# [ANGEZEIGTER TEXT]
--*--

Der Diabetiker mit terminaler Niereninsuffizienz (Nierenerkrankung im Endstadium)
(08.06.2001) Die diabetische Nierenerkrankung (Nephropathie) stellt heute in den westlichen Industrieländern die häufigste Ursache für eine Nieren-Ersatztherapie (z.B. Dialyse oder Nierentransplantation) dar. Diese Entwicklung angesichts der ständig verbesserten therapeutischen Möglichkeiten ist an sich kaum zu verstehen. Die Ursachen sind vielschichtig. Ein wesentlicher Grund ist sicher das bisher unterschätzte Risiko der Nephropathie-Entwicklung beim Typ 2 Diabetes: 70-80 % der dialysepflichtigen Diabetiker gehören dem Typ 2 Diabetes an.
Die Fehleinschätzung des Nephropathie-Risikos beim Typ 2 Diabetes führte bisher dazu, dass kein konsequenter Suchtest auf Mikroalbuminurie (= kleine Eiweißausscheidung im Urin) zur Entdeckung der frühen Nephropathie-Stadien durchgeführt wurde und so auch keine konsequente Behandlung der bekannten Einflussfaktoren der Nephropathie-Entwicklung erfolgte. Hier sind in erster Linie die Blutzucker- und die Blutdruck-Einstellung zu nennen. Besonders ungünstig sind die Behandlungsergebnisse in der Sekundärprävention bei Patienten mit Spätstadien der Nierenerkrankung (präterminale und terminale Niereninsuffizienz). Ein besonderes Problem stellt hier die hohe Sterblichkeit aufgrund von Herz-Kreislauf-Erkrankungen (kardio-vaskuläre Mortalität) dar. Die Überlebenswahrscheinlichkeit von dialysepflichtigen Diabetikern ist schlechter als die von Patienten mit einem metastasierenden Tumor des Magen-Darm-Bereiches!

--*--

(Gespeicherte Daten)
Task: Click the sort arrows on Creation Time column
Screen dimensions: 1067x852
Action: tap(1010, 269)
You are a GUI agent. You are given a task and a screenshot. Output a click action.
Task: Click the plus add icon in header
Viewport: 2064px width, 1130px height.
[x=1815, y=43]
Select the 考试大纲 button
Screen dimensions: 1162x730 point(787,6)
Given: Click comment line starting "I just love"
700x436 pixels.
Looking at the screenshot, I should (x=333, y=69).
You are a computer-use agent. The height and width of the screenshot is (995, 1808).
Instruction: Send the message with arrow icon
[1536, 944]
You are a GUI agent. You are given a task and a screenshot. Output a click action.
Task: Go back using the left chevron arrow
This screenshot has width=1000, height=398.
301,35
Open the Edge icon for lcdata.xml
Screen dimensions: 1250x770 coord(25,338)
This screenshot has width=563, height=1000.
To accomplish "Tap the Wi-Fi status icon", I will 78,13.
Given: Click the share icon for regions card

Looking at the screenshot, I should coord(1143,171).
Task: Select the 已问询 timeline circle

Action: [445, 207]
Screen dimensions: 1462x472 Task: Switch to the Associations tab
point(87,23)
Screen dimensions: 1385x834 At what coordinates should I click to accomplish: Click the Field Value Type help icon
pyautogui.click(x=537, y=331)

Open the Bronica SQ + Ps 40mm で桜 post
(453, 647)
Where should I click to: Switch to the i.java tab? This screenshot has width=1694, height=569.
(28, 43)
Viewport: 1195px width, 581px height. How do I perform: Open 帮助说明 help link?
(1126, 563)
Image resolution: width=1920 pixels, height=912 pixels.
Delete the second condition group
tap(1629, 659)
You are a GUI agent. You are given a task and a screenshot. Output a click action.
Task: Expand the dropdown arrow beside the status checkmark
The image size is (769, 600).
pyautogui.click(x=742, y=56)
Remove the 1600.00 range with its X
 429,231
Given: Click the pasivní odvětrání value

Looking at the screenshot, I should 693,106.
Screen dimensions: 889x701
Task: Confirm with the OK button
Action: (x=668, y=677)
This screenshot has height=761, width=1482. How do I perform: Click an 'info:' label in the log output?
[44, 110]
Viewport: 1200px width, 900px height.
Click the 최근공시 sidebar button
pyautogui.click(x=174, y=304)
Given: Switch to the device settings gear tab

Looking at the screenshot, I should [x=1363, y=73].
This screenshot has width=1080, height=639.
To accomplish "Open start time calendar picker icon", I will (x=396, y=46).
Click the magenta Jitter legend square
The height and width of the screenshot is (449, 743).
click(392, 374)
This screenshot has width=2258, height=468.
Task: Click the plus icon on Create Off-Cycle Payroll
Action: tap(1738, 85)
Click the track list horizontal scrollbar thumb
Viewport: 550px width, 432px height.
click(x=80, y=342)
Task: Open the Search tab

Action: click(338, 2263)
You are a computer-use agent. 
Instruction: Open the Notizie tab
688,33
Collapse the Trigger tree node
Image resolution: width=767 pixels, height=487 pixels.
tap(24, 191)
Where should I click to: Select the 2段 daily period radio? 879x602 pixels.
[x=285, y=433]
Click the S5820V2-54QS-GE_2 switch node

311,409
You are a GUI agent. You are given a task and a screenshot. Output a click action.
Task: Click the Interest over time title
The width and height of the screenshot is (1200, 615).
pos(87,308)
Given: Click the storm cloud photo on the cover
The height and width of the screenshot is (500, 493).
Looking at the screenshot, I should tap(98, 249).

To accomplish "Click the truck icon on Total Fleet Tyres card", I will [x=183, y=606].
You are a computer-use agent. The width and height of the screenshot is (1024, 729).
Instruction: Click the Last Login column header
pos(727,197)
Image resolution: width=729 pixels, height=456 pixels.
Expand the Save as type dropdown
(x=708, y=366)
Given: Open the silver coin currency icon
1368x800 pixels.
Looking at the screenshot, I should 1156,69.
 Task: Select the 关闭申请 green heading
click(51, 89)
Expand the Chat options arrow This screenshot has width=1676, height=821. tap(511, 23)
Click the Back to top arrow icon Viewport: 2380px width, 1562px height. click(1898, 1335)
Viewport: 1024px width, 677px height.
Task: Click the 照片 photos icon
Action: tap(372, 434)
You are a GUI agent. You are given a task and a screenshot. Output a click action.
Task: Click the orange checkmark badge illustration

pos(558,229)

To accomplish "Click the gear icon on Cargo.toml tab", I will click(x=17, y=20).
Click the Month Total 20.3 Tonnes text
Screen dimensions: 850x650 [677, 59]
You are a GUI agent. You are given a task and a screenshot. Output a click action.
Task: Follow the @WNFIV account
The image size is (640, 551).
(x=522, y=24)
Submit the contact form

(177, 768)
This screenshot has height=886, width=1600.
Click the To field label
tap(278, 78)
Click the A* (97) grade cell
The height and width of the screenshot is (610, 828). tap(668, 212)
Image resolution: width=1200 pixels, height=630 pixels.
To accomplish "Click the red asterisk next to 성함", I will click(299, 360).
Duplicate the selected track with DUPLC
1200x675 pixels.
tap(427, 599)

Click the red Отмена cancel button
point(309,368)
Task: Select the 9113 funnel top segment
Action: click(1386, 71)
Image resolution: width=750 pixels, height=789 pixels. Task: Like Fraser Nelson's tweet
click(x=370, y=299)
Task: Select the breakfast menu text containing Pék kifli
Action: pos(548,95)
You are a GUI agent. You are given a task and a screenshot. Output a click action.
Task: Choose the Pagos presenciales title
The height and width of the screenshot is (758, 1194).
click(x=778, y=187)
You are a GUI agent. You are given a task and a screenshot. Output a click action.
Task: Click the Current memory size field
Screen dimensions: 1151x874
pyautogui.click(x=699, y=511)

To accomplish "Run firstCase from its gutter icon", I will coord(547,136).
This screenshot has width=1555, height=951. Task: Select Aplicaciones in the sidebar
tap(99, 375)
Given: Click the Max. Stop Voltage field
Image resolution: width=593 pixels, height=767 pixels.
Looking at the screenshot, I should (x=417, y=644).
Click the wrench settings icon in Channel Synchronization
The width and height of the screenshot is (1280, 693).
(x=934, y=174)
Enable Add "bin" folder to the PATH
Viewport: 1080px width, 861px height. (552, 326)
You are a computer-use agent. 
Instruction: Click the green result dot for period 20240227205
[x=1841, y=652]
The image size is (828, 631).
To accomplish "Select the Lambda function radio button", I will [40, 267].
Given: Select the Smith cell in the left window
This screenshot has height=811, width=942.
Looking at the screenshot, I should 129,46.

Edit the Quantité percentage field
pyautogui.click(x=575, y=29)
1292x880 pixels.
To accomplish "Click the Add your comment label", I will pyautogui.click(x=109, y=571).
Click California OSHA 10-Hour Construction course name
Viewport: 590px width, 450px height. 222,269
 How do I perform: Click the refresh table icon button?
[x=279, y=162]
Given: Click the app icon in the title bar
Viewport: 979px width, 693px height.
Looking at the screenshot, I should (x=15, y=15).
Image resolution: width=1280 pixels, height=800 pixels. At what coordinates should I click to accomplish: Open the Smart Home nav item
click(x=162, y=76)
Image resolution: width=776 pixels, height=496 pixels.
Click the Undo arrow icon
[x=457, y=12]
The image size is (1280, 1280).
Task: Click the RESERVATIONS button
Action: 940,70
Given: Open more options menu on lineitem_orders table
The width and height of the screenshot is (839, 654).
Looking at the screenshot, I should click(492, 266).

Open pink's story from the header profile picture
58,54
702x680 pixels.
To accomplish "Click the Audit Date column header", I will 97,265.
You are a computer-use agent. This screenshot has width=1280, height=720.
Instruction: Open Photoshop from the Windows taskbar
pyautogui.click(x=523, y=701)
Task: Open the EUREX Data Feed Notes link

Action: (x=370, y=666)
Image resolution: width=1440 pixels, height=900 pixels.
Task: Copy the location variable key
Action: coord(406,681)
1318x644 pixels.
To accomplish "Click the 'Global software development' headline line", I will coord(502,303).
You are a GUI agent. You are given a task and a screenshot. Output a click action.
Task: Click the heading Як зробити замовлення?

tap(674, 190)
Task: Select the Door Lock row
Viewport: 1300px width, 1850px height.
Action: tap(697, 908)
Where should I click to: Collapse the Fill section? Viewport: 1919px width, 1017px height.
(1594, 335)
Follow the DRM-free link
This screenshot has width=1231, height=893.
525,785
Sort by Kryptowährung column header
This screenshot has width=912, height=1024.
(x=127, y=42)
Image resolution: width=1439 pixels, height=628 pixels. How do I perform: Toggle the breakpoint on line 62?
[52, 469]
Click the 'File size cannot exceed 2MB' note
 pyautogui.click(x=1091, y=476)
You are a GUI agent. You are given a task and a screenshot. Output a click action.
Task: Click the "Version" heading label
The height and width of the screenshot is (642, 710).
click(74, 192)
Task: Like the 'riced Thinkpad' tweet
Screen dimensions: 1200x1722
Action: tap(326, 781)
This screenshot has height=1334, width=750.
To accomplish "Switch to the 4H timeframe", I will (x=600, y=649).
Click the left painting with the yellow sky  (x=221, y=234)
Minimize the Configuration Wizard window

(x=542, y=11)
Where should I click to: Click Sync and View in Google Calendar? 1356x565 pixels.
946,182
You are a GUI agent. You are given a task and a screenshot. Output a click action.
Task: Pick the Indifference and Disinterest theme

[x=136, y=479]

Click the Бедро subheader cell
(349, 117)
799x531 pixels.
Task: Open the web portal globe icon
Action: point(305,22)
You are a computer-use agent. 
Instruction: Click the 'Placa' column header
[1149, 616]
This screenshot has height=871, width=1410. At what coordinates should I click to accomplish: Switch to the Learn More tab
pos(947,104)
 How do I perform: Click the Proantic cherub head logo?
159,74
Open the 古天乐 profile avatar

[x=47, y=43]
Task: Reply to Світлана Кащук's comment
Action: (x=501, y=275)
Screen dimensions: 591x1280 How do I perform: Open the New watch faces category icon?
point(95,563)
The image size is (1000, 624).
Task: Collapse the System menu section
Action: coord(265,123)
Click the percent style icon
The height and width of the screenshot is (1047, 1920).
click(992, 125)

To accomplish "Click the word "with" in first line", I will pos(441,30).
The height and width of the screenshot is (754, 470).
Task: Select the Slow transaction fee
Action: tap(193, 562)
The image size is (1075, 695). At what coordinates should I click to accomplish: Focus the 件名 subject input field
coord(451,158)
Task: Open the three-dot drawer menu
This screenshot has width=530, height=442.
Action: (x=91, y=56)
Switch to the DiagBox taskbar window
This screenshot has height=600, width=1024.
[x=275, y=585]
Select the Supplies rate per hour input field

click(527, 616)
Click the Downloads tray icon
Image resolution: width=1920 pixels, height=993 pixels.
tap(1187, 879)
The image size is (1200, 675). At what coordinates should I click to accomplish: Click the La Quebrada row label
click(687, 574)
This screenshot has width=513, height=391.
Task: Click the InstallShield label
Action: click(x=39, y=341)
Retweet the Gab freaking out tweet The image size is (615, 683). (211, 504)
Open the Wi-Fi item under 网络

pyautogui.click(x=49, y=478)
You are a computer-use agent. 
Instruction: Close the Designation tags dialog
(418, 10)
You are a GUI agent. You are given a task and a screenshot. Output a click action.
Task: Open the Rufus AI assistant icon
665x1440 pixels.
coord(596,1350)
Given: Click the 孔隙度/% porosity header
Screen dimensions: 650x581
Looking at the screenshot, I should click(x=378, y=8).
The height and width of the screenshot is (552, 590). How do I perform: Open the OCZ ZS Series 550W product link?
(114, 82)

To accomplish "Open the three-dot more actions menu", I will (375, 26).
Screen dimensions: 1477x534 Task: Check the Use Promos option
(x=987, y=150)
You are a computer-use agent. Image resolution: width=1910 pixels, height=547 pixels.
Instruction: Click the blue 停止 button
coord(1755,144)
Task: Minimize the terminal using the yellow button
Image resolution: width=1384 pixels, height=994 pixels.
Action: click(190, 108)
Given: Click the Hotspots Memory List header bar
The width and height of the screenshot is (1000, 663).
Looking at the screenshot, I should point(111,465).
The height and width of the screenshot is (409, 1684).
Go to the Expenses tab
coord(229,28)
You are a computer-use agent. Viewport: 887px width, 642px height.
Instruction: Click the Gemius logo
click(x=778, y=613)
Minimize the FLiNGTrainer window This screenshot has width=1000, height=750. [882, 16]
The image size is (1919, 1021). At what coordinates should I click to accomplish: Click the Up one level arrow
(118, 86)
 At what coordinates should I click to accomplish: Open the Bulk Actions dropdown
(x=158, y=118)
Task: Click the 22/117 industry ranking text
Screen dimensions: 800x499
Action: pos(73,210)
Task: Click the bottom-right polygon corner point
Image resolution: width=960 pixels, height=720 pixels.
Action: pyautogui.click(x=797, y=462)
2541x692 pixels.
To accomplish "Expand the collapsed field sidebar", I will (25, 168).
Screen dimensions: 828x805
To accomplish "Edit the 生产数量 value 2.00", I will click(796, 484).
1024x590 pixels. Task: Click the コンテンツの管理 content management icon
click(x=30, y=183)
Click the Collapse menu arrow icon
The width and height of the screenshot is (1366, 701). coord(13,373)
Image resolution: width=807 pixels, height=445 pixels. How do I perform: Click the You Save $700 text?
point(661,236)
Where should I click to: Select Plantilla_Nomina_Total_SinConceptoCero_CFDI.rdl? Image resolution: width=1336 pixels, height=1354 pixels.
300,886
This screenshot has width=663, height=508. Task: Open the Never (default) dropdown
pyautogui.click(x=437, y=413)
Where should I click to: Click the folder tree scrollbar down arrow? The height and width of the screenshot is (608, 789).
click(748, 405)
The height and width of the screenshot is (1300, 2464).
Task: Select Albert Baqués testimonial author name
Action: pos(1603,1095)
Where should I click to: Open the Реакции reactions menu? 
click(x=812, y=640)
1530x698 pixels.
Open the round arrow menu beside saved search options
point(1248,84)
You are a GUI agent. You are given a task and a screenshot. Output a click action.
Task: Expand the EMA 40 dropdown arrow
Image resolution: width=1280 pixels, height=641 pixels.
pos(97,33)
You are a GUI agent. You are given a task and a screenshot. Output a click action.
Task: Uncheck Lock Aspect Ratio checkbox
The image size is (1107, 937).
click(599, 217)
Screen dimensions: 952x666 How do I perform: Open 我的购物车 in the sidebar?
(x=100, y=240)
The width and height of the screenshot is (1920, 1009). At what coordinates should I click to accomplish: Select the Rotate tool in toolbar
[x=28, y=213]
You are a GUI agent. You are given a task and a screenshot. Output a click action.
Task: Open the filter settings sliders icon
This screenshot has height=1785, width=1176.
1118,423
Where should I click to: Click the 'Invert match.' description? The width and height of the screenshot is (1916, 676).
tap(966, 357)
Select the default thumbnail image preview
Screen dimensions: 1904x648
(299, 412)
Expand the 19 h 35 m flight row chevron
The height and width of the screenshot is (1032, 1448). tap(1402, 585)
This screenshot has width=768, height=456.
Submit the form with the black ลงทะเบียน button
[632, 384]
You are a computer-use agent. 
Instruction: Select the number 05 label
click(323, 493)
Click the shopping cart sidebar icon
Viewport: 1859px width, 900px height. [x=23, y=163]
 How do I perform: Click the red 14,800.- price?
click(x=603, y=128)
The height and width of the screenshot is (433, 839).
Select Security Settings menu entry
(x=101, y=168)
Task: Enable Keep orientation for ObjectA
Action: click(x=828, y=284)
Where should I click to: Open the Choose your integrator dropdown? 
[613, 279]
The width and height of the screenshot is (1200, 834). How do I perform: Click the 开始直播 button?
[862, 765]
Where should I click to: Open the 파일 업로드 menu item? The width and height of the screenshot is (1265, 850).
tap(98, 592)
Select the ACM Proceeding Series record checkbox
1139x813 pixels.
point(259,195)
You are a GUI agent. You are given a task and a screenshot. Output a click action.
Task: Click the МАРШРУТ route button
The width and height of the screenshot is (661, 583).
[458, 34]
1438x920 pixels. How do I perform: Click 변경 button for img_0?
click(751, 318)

--*--

# [AUFGABENSTELLUNG]
(1) Übernehmen Sie aus dem Text zur diabetischen Nephropathie wortgetreu den Abschnitt, der mit „Der Diabetiker mit“ einsetzt und bis einschließlich „2 Diabetes an.“ reicht.
(2) Führen Sie alle Fachausdrücke auf, die der Text zur diabetischen Nephropathie über eine Klammer mit einer allgemeinverständlichen Formulierung verbindet, jeweils zusammen mit dieser Formulierung.
(3) Welcher Anteil der dialysepflichtigen Diabetiker gehört laut dem Text zur diabetischen Nephropathie dem Typ 2 Diabetes an?

# [LÖSUNGEN IN REIHENFOLGE]
(1)
Der Diabetiker mit terminaler Niereninsuffizienz (Nierenerkrankung im Endstadium)
(08.06.2001) Die diabetische Nierenerkrankung (Nephropathie) stellt heute in den westlichen Industrieländern die häufigste Ursache für eine Nieren-Ersatztherapie (z.B. Dialyse oder Nierentransplantation) dar. Diese Entwicklung angesichts der ständig verbesserten therapeutischen Möglichkeiten ist an sich kaum zu verstehen. Die Ursachen sind vielschichtig. Ein wesentlicher Grund ist sicher das bisher unterschätzte Risiko der Nephropathie-Entwicklung beim Typ 2 Diabetes: 70-80 % der dialysepflichtigen Diabetiker gehören dem Typ 2 Diabetes an.

(2)
- terminale Niereninsuffizienz: Nierenerkrankung im Endstadium
- Nephropathie: diabetische Nierenerkrankung
- Mikroalbuminurie: kleine Eiweißausscheidung im Urin
- präterminale und terminale Niereninsuffizienz: Spätstadien der Nierenerkrankung
- kardio-vaskuläre Mortalität: hohe Sterblichkeit aufgrund von Herz-Kreislauf-Erkrankungen

(3) 70-80 %